Hospitality Interprofession: innovation in various areas

2007 – ‘Bedrijfschap Horeca en Catering’ (Hospitality interprofession) wants to become a contemporary industrial board by developing from doing research to supplying demand-driven (data) informationvia external and internal cooperation and exchange of knowledge and experiences.
The political debate in 2005 about the usefulness and necessity of interprofessions is grasped by the Hospitality industry board to look at its added value for the Hospitality and Catering business owners and their employees. The supply-driven activities such as collecting, processing and distributing macroeconomic research and information about legislation, has been replaced by a digital, demand-driven knowledge center. Decentralized data collection resulting in benchmark data is the main instrument to stimulate the Hospitality entrepreneur to  improvement and innovation on various aspects (products , concepts , pricing , human resources, health and safety). This service innovation is created by internal shifting from knowledge to skills. Skills such as the competences to explore and create, to make better use of ICT and to cooperate in open innovation projects with the target group and research institutes.

 

Goals
This Industrial board has undergone several reorganisations in the past 10 years and is gradually reduced from about 100 FTEs to 20 FTEs. The most recent reorganisation was the most drastic in terms of declination of numbers of personnel, product changes and position within the industry. In 2005, drawn by survival necessity the vision changed from the inside to the outside. Objective was a restart by restructuring the research institute to a small demand driven knowledge center that could encourage catering entrepreneurs to improvement and innovation.

Approach
The process involved all employees of the Hospitality interprofession and their executives (55 FTE).

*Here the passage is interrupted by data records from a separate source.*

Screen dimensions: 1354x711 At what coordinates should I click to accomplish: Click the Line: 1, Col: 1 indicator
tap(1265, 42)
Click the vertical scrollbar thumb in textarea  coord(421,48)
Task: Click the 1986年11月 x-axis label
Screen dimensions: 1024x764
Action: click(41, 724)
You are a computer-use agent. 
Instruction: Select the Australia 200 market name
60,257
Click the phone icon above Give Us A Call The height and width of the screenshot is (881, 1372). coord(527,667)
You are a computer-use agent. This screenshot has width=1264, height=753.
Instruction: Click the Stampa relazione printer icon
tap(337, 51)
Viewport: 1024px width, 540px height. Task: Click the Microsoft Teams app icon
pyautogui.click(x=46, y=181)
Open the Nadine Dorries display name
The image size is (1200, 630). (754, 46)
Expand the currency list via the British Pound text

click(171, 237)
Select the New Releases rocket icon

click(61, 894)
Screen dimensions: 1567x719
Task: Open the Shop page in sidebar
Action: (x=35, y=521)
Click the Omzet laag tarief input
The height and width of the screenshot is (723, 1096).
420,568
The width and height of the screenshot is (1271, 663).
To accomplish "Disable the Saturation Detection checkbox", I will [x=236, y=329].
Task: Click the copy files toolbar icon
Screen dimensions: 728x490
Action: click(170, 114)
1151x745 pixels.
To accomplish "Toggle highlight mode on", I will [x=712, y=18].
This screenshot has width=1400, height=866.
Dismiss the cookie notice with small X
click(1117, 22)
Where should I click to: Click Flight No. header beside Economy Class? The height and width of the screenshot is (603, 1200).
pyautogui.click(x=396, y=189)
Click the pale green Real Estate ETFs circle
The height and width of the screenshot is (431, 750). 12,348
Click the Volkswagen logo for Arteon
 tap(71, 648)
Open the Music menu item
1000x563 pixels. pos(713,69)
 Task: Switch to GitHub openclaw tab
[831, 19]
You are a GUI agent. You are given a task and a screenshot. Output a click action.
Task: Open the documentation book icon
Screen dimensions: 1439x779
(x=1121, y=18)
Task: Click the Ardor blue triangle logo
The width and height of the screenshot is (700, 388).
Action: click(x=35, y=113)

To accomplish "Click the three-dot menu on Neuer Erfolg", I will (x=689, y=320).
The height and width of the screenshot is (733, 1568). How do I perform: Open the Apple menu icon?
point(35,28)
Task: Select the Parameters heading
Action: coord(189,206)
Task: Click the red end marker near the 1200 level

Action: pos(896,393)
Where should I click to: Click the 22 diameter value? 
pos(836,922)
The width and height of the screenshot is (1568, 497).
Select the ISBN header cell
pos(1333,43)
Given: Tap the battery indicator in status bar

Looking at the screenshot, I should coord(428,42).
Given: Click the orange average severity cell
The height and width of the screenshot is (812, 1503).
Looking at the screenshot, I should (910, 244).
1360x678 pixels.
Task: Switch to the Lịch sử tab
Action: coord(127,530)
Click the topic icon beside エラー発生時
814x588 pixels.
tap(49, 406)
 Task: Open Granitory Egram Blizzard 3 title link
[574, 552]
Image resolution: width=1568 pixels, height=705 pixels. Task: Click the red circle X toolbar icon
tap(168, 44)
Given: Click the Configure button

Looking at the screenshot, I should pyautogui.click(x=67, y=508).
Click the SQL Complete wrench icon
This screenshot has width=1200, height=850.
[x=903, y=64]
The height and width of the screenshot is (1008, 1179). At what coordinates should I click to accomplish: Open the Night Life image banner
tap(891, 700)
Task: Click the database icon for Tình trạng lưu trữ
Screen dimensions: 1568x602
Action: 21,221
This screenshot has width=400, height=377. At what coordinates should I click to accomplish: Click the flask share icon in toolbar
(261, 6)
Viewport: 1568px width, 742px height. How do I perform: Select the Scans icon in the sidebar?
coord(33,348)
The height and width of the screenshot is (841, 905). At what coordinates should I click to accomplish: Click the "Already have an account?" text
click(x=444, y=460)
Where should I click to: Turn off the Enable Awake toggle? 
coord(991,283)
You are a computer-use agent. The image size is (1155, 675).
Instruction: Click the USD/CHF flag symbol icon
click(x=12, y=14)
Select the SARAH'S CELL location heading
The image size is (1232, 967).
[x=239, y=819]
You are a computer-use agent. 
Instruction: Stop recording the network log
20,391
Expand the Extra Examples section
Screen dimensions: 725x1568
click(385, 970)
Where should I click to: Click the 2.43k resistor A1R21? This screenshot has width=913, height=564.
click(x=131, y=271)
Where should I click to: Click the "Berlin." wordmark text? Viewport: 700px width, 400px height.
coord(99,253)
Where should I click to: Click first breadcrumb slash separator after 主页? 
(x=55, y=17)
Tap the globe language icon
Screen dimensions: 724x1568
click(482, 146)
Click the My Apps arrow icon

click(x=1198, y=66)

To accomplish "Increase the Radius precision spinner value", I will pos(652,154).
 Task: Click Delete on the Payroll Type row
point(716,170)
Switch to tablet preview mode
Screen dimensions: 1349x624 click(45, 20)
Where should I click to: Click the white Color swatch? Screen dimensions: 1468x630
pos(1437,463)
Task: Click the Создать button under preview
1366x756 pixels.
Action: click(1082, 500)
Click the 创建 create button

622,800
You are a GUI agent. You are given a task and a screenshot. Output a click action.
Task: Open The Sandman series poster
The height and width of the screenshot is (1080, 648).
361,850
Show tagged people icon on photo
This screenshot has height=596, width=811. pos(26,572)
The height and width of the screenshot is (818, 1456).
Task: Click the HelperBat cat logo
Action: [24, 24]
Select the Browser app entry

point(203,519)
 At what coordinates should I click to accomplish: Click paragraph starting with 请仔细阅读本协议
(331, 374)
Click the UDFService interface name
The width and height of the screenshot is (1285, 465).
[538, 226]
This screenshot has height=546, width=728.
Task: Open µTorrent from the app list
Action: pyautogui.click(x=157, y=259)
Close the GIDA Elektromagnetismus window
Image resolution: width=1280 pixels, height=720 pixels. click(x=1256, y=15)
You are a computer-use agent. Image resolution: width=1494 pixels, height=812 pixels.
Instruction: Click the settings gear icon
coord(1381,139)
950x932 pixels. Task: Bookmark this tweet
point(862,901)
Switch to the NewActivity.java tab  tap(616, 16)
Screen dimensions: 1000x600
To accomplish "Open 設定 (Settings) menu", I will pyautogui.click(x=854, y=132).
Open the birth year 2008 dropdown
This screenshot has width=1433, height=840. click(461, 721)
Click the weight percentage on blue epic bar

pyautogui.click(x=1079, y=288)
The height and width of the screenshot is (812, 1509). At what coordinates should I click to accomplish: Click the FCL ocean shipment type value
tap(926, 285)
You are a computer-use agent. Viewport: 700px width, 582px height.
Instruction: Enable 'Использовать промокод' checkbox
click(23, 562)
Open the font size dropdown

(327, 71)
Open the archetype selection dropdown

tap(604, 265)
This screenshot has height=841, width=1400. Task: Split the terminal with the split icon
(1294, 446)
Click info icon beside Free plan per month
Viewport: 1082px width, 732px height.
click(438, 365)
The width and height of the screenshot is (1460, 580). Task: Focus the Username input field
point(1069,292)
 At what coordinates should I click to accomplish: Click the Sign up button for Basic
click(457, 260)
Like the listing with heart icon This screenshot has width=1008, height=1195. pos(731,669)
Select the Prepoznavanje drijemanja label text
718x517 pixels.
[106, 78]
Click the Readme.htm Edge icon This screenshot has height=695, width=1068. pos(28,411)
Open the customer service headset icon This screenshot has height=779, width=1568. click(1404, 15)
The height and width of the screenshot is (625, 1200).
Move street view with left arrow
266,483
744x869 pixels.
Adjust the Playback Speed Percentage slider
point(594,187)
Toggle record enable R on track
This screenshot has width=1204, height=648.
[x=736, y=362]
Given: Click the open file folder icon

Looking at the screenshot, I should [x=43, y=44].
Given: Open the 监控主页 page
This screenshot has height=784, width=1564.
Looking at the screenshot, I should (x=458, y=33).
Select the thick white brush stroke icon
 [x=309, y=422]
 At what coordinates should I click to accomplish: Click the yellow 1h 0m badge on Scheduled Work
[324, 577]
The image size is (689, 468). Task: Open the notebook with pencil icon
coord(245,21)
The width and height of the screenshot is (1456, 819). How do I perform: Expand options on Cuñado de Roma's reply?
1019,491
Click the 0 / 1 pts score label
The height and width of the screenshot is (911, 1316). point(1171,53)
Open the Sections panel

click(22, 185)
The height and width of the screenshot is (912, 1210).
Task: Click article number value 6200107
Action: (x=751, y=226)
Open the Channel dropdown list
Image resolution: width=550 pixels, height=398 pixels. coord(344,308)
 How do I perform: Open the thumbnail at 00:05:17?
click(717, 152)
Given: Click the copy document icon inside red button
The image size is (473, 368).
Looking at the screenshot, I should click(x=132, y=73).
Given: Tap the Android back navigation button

The change process is initiated by a Director ad interim on the basis of a foresight study that was created by the board and the member companies. This director had moderated the process of creating the foresight. Another issue was the budget that showed low productivity and  unsustainability of existing organisation. This revealed the urgency to reverse course and to orientate on the future.

 

Internal: open management/management based on trust

At the start of the change process the MT is replaced by a steering committee. It was indicated that not everyone could stay employed and that the involvement of each one was a necessary precondition. Working groups were formed around the themes (areas)  arising from the foresight where employees could join. These working groups were tasked to work out the themes into concrete action plans. This process was supported by “soapbox" meetings and several rounds of communication with the government organizations that have provided input for the outlook, while the steering committee watched the formal progress.

The staff had to convert to customer demands, explore their own personal strength and invest their knowledge in new cooperation with colleagues, customers and external institutions. The shift from knowledge to exploration and creation was supported by empowering workouts, with different routes open: sharpening skills, career development or outplacement.

During 2006, more than half ( about 30 FTE ) staff have gone elsewhere to work. From 2007 the remaining staff exploit the demand-driven knowledge center and all have a different role or task with the exception of the Financial administration. They set personal development plans to guide their future development.

External: operating from within the industry

Demand-driven means knowing what is going on in the industry and so the Hospitality interprofession should stand in the middle of the branche. This is done primarily by seeking one on one communication. In addition both an image campaign is executed as well as the relation between the target group and the employees is improved by giving roadshows presenting bench marks and (cultural) days of action for Hospitality entrepreneurs and employees.

Other activities to encourage innovation within the sector are: making a new accessible website, organising meetings around pilots for mutual learning and the innovation trophy. For nomination every one through the website, can propose candidates who distinguish themselves in the field of drinking, eating, sleeping or corporate social responsibility. In addition, Hospitality entrepreneurs can do an innovation test and gather ideas from various best practices.

Thread in the process

• Ensure that the staff team from the Hospitality interprofession knows what is expected of them by the customer ( the Hospitality Company). This starts with a clear mission and vision.
• Provide opportunity for all employees to participate in the change process using their personal skills.

• Support the employees to grow in the change, to attune their personal process and/or to make  another career step.

• Open communication and management.

• Vulnerable to the customer and together with him/her searching for the wishes and questions. Continuous interaction with the client group.

• Use a process-oriented approach and facilitate with a clear focus the growth to result.

 

Results
• The viability of the organisation is regained.

• The process of change – in terms of Social Plan, etc. – was relatively inexpensive (no additional sanctions of judges, etc. );

• The implementation process has been put in motion at the time of the change;

• The Hospitality interprofession is transformed into digital interactive knowledge center,

 https://www.kenniscentrumhoreca.nl;

• The skills, learning and collaborating are strengthened;

• The customer group feels strongly involved in the result, which increases the success factor;
• Roles and jobs are distributed among employees on the basis of their strength and ambition (competencies );

• There is permanent interaction with the client group through the website and specific thematic meetings.